И вдруг случилось то, чего я никак не ожидал: моя собственная рука дернулась кверху и схватила чужую руку у меня под пальто. Я и не думал прибегать к такой грубой самозащите. Это было для меня самого неожиданное, рефлекторное движение мускулов. Рука автоматически дернулась из чисто физического инстинкта самозащиты. И вот — какое безумие! — к моему собственному удивлению и ужасу, мои пальцы крепко сжали запястье чужой, холодной, дрожащей руки. Нет, этого я не хотел!

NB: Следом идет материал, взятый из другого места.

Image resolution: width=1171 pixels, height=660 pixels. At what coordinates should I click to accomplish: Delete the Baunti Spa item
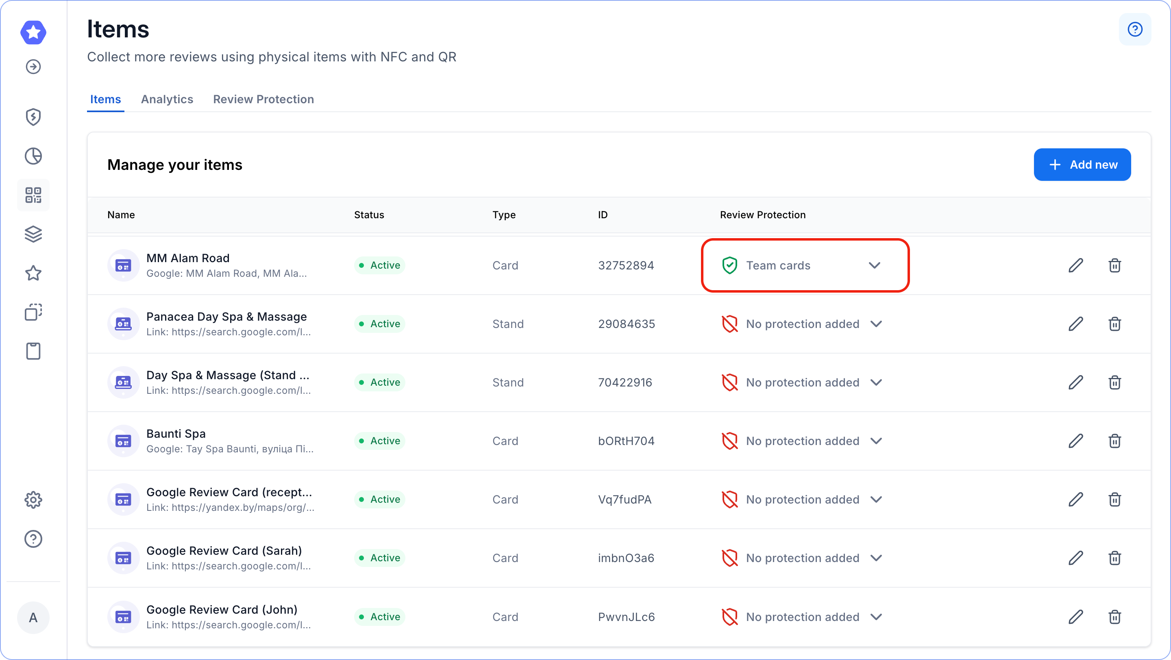[1114, 441]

Эту секунду я не могу описать. Я оцепенел от страха, вдруг почувствовал, что насильно сжимаю живое человеческое тело, холодную чужую руку. И совершенно так же оцепенел от страха и он. Как у меня не хватало сил, не хватало духа отпустить его руку, так и у него не хватало решимости, не хватало духа вырвать ее. «Четыреста пятьдесят… Четыреста шестьдесят… четыреста семьдесят…» — патетически гремел с возвышения голос аукциониста, а я все еще держал чужую, холодную и дрожащую, руку. «Четыреста восемьдесят… четыреста девяносто». Никто не замечал, что происходит между нами, никто не подозревал, что здесь между двумя людьми встала судьба; только между нами двумя, только между нашими до предела натянутыми нервами разыгрывалась небывалая битва. «Пятьсот… пятьсот десять… пятьсот двадцать…» — все быстрее мелькали цифры. Наконец — наверно, прошло секунд десять, не больше — я пришел в себя. Я отпустил чужую руку. Она сейчас же скользнула прочь и исчезла в рукаве желтого пальтишка.